▶ [What the exercise asks] The records that follow must be transcribed exactly, each one in full.

Collected data
______

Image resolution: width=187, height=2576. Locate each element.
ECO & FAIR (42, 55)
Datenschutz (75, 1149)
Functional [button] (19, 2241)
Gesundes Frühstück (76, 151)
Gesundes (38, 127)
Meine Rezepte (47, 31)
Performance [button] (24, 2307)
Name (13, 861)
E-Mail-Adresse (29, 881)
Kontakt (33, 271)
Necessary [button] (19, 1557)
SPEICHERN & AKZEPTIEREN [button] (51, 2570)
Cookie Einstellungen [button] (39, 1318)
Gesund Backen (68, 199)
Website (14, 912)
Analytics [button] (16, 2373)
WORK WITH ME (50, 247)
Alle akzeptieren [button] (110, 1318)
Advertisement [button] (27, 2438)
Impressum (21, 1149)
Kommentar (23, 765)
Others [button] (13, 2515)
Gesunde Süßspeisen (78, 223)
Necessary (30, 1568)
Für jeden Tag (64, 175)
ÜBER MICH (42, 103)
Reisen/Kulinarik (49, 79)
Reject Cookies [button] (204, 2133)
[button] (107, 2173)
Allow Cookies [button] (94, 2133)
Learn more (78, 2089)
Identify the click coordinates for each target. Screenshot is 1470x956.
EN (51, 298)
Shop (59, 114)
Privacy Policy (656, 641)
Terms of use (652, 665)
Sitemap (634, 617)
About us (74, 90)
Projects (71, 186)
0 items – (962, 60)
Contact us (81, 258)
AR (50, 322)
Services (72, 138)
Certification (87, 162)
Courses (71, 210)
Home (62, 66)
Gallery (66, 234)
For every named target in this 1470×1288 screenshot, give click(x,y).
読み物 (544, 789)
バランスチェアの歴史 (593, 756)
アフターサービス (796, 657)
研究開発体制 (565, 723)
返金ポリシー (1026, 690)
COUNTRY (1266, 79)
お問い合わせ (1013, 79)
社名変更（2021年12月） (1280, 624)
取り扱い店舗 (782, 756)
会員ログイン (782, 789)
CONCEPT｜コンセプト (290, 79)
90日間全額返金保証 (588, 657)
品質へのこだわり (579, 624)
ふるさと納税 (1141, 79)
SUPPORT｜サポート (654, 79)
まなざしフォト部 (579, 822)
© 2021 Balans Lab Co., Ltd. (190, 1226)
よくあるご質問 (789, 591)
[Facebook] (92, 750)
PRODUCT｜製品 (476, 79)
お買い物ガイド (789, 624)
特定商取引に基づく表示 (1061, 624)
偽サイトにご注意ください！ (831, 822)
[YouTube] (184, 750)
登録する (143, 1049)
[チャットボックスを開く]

______

▶ [Answer for the task]
Image resolution: width=187, height=2576. Locate each element.
ECO & FAIR (42, 55)
Datenschutz (75, 1149)
Functional [button] (19, 2241)
Gesundes Frühstück (76, 151)
Gesundes (38, 127)
Meine Rezepte (47, 31)
Performance [button] (24, 2307)
Name (13, 861)
E-Mail-Adresse (29, 881)
Kontakt (33, 271)
Necessary [button] (19, 1557)
SPEICHERN & AKZEPTIEREN [button] (51, 2570)
Cookie Einstellungen [button] (39, 1318)
Gesund Backen (68, 199)
Website (14, 912)
Analytics [button] (16, 2373)
WORK WITH ME (50, 247)
Alle akzeptieren [button] (110, 1318)
Advertisement [button] (27, 2438)
Impressum (21, 1149)
Kommentar (23, 765)
Others [button] (13, 2515)
Gesunde Süßspeisen (78, 223)
Necessary (30, 1568)
Für jeden Tag (64, 175)
ÜBER MICH (42, 103)
Reisen/Kulinarik (49, 79)
Reject Cookies [button] (204, 2133)
[button] (107, 2173)
Allow Cookies [button] (94, 2133)
Learn more (78, 2089)
Identify the click coordinates for each target. Screenshot is 1470x956.
EN (51, 298)
Shop (59, 114)
Privacy Policy (656, 641)
Terms of use (652, 665)
Sitemap (634, 617)
About us (74, 90)
Projects (71, 186)
0 items – (962, 60)
Contact us (81, 258)
AR (50, 322)
Services (72, 138)
Certification (87, 162)
Courses (71, 210)
Home (62, 66)
Gallery (66, 234)
For every named target in this 1470×1288 screenshot, give click(x,y).
読み物 (544, 789)
バランスチェアの歴史 (593, 756)
アフターサービス (796, 657)
研究開発体制 (565, 723)
返金ポリシー (1026, 690)
COUNTRY (1266, 79)
お問い合わせ (1013, 79)
社名変更（2021年12月） (1280, 624)
取り扱い店舗 (782, 756)
会員ログイン (782, 789)
CONCEPT｜コンセプト (290, 79)
90日間全額返金保証 (588, 657)
品質へのこだわり (579, 624)
ふるさと納税 (1141, 79)
SUPPORT｜サポート (654, 79)
まなざしフォト部 (579, 822)
© 2021 Balans Lab Co., Ltd. (190, 1226)
よくあるご質問 (789, 591)
[Facebook] (92, 750)
PRODUCT｜製品 (476, 79)
お買い物ガイド (789, 624)
特定商取引に基づく表示 (1061, 624)
偽サイトにご注意ください！ (831, 822)
[YouTube] (184, 750)
登録する (143, 1049)
[チャットボックスを開く]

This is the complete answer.